Search code examples
javarandomaccessfile

Unexpected output with RandomAccessFile


I'm trying to learn about RandomAccessFile but after creating a test program I'm getting some bizarre output.

import java.io.File;
import java.io.IOException;
import java.io.RandomAccessFile;

public class RandomAccessFileTest
{
    public static void main(String[] args) throws IOException
    {
        // Create a new blank file
        File file = new File("RandomAccessFileTest.txt");
        file.createNewFile();
        
        // Open the file in read/write mode
        RandomAccessFile randomfile = new RandomAccessFile(file, "rw");
        
        // Write stuff
        randomfile.write("Hello World".getBytes());
        
        // Go to a location
        randomfile.seek(0);
        
        // Get the pointer to that location
        long pointer = randomfile.getFilePointer();
        System.out.println("location: " + pointer);
        
        // Read a char (two bytes?)
        char letter = randomfile.readChar();
        System.out.println("character: " + letter);
        
        randomfile.close();
    }
}

This program prints out

location: 0

character: ?

Turns out that the value of letter was '䡥' when it should be 'H'.

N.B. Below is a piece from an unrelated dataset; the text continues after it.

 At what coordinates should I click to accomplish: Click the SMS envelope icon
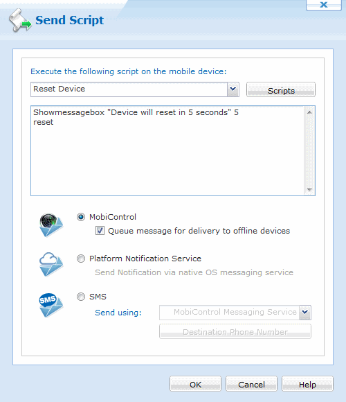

I've found a question similar to this, and apparently this is caused by reading one byte instead of two, but it didn't explain how exactly to fix it.


Solution

  • You've written "Hello World" in the platform default encoding - which is likely to use a single byte per character.

    You're then reading RandomAccessFile.readChar which always reads two bytes. Documentation:

    Reads a character from this file. This method reads two bytes from the file, starting at the current file pointer. If the bytes read, in order, are b1 and b2, where 0 <= b1, b2 <= 255, then the result is equal to:

       (char)((b1 << 8) | b2)
    

    This method blocks until the two bytes are read, the end of the stream is detected, or an exception is thrown.

    So H and e are being combined into a single character - H is U+0048, e is U+0065, so assuming they've been written as ASCII character, you're reading bytes 0x48 and 0x65 and combining them into U+4865 which is a Han character for "a moving cart".

    Basically, you shouldn't be using readChar to try to read this data.

    Usually to read a text file, you want an InputStreamReader (with an appropriate encoding) wrapping an InputStream (e.g. a FileInputStream). It's not really ideal to try to do this with RandomAccessFile - you could read data into a byte[] and then convert that into a String but there are all kinds of subtleties you'd need to think about.